**TASK OBJECTIVE**
Copy out only the lines from the line with "This screenshot has width=1130, height=1015." to the line with "coord(362,206)", substituting "button" for "link" and changing nothing else. Leave the pictures out.

**DATA SECTION**
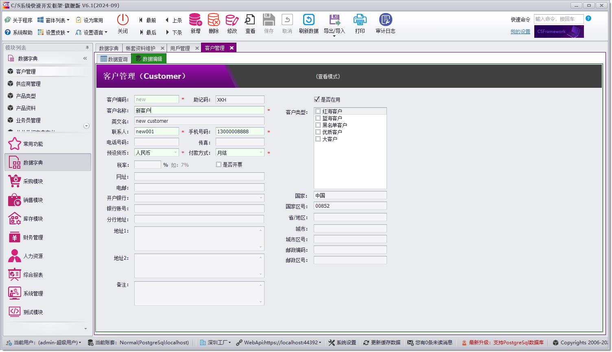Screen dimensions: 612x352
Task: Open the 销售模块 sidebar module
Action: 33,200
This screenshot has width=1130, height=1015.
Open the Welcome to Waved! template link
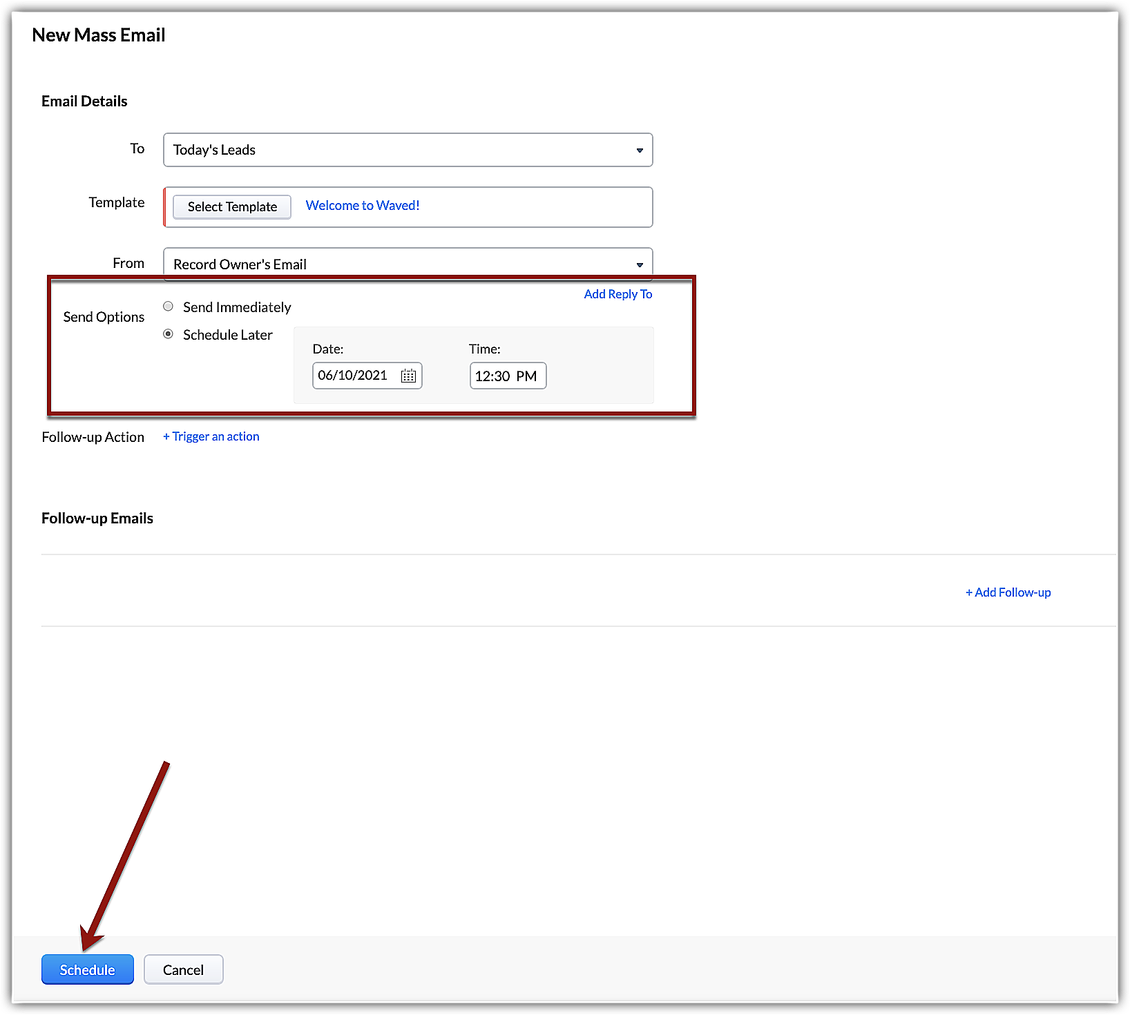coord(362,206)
==
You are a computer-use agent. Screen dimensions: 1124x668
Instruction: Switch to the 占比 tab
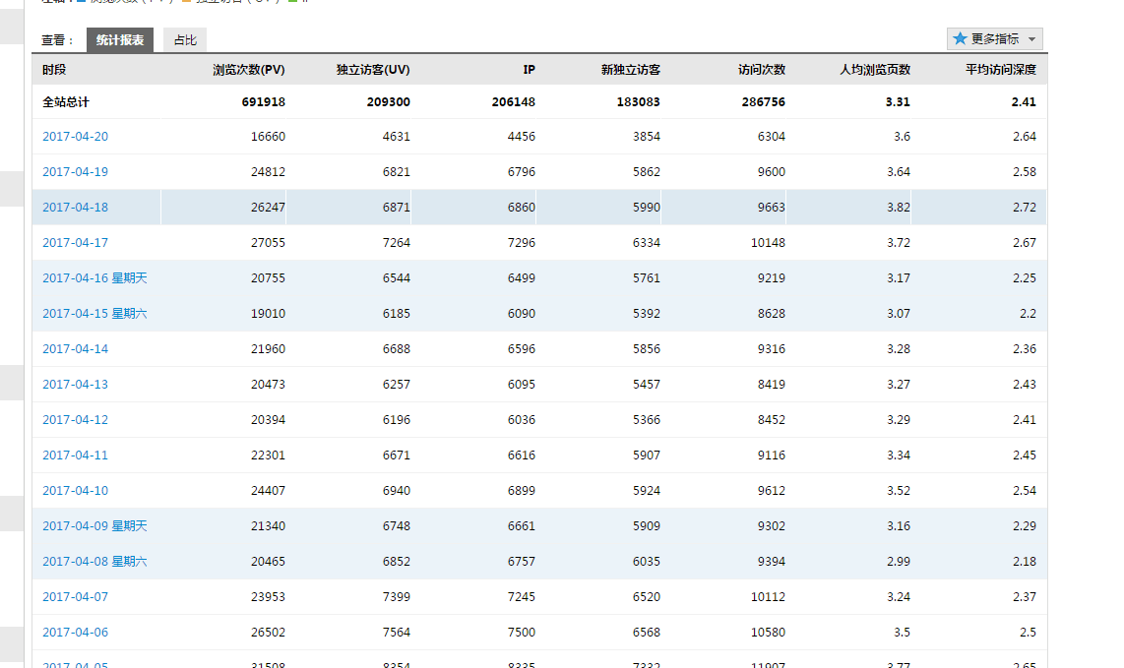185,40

**FINAL RESULT**
This screenshot has width=1130, height=1015.
Open the Welcome to Waved! template button
coord(362,206)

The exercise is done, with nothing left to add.